[Excerpt provided Boundary: Start]
Other than a few lingering restrictions in January, 2022 has been Ireland's first year free of COVID-19 constraints. As the market attempted to normalise, there was a real sense of a "new normal" through the first half of 2022. CGA by NielsenIQ's latest research in the Ireland market highlights some of the key trends during this period.
Details
CGA's OPM (on premise measurement) data for Ireland in the six months to June 2022 vs three years ago reveals that more consumers are opting for serves they cannot recreate at home, and city centres are showing promising signs of recovery.
The on premise is showing signs of premiumisation.
Some 93% of on premise outlets returned to being fully operational, although 7% were lost as a result of the lasting impacts of COVID-19. Long alcoholic drinks (LAD) volumes returned to 84%, with outlets failing to return to 2019 levels. But there were higher value sales of 89%, as the market showed signs of premiumisation, and prices increased by +6.2%. Spirits were slower to return volumes, settling at 72%, though 75% value also reflected signs of premiumisation.
Consumers are choosing serves they could not recreate at home.
[Excerpt provided Boundary: End]
Task set -
**a)** Using the text on Ireland's on premise market, decide whether each statement agrees with it: (i) 93% of on premise outlets returned to full operation; (ii) spirits volumes returned to 84%; (iii) prices rose by 6.2%. For each, answer yes or no and quote the words that decide it.
**b)** According to the text on Ireland's on premise market, what share of on premise outlets was lost because of the lasting impacts of COVID-19?
[Data Boundary: Start]
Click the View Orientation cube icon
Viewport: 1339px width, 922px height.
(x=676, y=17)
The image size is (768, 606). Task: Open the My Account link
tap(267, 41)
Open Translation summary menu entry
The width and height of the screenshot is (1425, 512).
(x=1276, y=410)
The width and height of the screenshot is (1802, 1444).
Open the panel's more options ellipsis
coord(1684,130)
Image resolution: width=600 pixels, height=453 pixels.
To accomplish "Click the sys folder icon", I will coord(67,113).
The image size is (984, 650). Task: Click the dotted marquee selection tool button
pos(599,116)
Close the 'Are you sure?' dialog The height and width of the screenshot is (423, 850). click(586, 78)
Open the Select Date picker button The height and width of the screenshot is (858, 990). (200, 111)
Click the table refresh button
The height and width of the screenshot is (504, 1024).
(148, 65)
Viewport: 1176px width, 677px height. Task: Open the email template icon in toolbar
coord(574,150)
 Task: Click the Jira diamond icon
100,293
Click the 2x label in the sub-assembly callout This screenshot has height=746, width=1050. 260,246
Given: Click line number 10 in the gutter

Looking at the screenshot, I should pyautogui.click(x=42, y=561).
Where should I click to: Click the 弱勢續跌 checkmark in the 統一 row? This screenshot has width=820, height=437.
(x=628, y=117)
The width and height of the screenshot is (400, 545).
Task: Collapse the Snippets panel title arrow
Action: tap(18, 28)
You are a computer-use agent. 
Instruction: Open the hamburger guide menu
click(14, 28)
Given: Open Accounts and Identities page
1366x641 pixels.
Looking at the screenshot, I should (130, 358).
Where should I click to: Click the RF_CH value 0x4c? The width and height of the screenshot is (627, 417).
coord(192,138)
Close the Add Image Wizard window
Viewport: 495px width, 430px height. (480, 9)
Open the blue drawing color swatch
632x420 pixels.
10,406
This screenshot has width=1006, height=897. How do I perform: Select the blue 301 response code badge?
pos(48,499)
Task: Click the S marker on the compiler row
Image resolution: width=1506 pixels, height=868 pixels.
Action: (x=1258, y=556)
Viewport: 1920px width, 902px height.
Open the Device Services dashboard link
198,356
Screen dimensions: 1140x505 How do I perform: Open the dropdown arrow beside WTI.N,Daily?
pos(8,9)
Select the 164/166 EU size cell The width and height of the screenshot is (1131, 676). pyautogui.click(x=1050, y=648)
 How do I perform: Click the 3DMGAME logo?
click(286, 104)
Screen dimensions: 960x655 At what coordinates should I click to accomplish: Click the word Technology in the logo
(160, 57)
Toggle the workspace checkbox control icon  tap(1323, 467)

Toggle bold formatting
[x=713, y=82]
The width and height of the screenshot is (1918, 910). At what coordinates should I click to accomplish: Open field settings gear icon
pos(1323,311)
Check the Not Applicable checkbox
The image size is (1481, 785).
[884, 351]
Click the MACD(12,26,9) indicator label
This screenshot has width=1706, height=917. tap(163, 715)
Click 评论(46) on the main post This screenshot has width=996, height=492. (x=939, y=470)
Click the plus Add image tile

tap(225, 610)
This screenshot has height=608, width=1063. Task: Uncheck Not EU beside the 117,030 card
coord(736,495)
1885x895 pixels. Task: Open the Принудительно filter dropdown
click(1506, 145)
[Data Boundary: End]
Solved problems -
**a)**
(i) Yes: "Some 93% of on premise outlets returned to being fully operational"
(ii) No: "Spirits were slower to return volumes, settling at 72%"
(iii) Yes: "prices increased by +6.2%"

**b)** 7%